Even when one did not hear some voices crying for mercy and others for silence, the crowd pressed against the pew till they made every board creak, and kept one in continual apprehension that at last they would give way. During the last hour of the oration the people were more quiet; some servants, who I believe came for the fun of pushing about, were turned out, and we heard better.
The general outline of the subject was still to show how inefficacious was mere morality to constitute the happiness of man in this life. He said he had purposely omitted drawing any argument from the future state, as he was anxious to prove his facts from those truths which are admitted even by unbelievers, but he must address one observation to those who, believing in a future state, lived as if they thought of this world only. He said their conduct was like that of a mother who, in bringing up an infant, could fancy that it was always to remain in the same state, was always to be fed as a nursling, to be swathed, to be led like an infant.
This simile, though a happy one, was spun out to a length which destroyed its effect. Soon after followed a beautiful burst of eloquence on that power of Christianity which could bend the rebellious stubbornness of the heart, strengthen the tender heart, prop the weak, and enable it to tear itself from those affections which are dearer far than a right eye. Nature would teach a far different doctrine, an eye for an eye; nature and the world we live in are setting their adverse currents against the proper course of the human heart. Where, but in Christianity, is to be found the electric spark which is to repel them? Where, but in her, is to be found the mighty trident to stem these storms and currents ?

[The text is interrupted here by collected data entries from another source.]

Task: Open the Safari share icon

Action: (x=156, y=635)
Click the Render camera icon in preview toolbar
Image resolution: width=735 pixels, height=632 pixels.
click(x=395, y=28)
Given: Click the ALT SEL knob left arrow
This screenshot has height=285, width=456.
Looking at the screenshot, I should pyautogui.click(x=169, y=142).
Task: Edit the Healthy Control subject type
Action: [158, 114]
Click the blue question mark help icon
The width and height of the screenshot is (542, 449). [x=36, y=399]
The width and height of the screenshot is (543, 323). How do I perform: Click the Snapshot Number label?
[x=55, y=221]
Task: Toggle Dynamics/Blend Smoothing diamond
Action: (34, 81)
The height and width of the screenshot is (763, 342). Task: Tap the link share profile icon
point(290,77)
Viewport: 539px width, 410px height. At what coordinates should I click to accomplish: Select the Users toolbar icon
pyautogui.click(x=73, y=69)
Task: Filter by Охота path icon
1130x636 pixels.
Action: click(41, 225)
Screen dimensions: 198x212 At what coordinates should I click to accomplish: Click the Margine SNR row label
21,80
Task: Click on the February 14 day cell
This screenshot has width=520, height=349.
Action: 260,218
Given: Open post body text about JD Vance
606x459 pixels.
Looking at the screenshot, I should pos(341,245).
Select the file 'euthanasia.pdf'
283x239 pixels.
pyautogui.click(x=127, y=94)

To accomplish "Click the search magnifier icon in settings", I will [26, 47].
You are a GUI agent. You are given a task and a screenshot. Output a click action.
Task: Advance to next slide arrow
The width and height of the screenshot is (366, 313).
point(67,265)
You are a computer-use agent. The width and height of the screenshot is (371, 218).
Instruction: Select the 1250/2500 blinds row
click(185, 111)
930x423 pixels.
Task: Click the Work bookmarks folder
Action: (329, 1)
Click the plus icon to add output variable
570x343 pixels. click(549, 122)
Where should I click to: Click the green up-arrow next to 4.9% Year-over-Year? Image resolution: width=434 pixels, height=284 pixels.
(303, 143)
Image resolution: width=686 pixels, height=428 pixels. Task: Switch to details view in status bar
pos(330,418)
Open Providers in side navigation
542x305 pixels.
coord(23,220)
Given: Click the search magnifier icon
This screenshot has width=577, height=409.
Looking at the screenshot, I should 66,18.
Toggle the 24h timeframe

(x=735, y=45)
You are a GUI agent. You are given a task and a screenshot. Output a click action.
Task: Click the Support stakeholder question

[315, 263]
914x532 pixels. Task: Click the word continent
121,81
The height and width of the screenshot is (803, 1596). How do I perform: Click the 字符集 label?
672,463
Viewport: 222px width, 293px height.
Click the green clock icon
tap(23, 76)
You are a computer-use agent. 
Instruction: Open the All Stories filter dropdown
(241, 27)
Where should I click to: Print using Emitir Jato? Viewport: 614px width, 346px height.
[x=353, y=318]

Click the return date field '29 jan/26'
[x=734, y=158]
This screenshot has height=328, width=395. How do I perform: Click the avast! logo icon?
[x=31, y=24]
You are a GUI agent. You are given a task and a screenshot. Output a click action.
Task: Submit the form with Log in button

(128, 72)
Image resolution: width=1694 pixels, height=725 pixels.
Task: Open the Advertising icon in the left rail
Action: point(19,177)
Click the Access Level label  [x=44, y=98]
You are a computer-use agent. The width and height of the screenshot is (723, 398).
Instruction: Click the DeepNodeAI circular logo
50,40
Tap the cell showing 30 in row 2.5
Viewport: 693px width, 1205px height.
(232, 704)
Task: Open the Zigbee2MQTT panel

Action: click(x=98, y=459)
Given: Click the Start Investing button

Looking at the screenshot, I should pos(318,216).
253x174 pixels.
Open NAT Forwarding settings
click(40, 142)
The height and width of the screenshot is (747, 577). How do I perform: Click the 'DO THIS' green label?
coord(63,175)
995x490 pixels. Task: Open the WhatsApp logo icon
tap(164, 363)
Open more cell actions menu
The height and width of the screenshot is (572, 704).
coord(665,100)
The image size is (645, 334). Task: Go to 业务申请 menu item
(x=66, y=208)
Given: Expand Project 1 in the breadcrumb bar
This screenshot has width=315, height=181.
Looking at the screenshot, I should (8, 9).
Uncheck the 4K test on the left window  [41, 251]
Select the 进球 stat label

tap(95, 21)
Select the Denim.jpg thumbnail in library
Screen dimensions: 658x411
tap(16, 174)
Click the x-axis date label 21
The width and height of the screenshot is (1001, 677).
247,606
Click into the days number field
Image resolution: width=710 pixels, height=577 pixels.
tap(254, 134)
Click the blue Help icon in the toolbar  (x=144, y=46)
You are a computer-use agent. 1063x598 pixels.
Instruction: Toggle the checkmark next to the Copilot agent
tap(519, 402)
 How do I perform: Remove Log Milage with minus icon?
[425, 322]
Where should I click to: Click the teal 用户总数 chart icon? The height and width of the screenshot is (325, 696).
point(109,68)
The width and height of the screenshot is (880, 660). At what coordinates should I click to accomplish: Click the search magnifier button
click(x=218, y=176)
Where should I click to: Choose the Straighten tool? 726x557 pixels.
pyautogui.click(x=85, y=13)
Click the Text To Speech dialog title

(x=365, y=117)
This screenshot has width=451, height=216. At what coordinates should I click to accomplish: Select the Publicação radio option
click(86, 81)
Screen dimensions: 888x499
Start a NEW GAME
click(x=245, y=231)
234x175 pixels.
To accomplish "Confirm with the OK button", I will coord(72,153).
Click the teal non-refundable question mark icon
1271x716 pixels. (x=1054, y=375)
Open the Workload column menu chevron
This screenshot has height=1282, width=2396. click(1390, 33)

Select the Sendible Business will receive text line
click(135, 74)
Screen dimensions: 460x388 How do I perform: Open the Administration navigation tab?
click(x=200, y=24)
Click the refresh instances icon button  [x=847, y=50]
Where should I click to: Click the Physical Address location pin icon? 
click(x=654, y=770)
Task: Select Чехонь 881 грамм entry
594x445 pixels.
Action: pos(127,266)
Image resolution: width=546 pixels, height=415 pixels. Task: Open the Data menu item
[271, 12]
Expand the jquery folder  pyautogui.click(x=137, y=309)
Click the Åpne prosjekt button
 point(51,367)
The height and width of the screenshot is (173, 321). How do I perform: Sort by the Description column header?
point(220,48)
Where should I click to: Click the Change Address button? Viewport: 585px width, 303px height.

One assertion of Irving's was not a little startling: he told us he considered Hume as one of the most powerful advocates of revealed religion who has ever appeared. That able metaphysician has, he said, proved the inefficacy of mere human reason, &c. &c. I own I could not help thinking while he made this strange assertion that it was not unlikely that some one of my neighbours in the aisle would, upon the recommendation of their pastor, take the first opportunity of edifying themselves by a perusal of the works of this powerful advocate of Christianity. I am sure that from his oration they could never have discovered that this was not a plain matter of fact.
He gave us a beautiful illustration of Jacob's ladder, calling it emblematical of the Christian dispensation which had opened the communication between heaven and earth: the angels ascending he called the human affections drawn up to heaven, and those descending the divine Spirit shedding its consoling influence in return.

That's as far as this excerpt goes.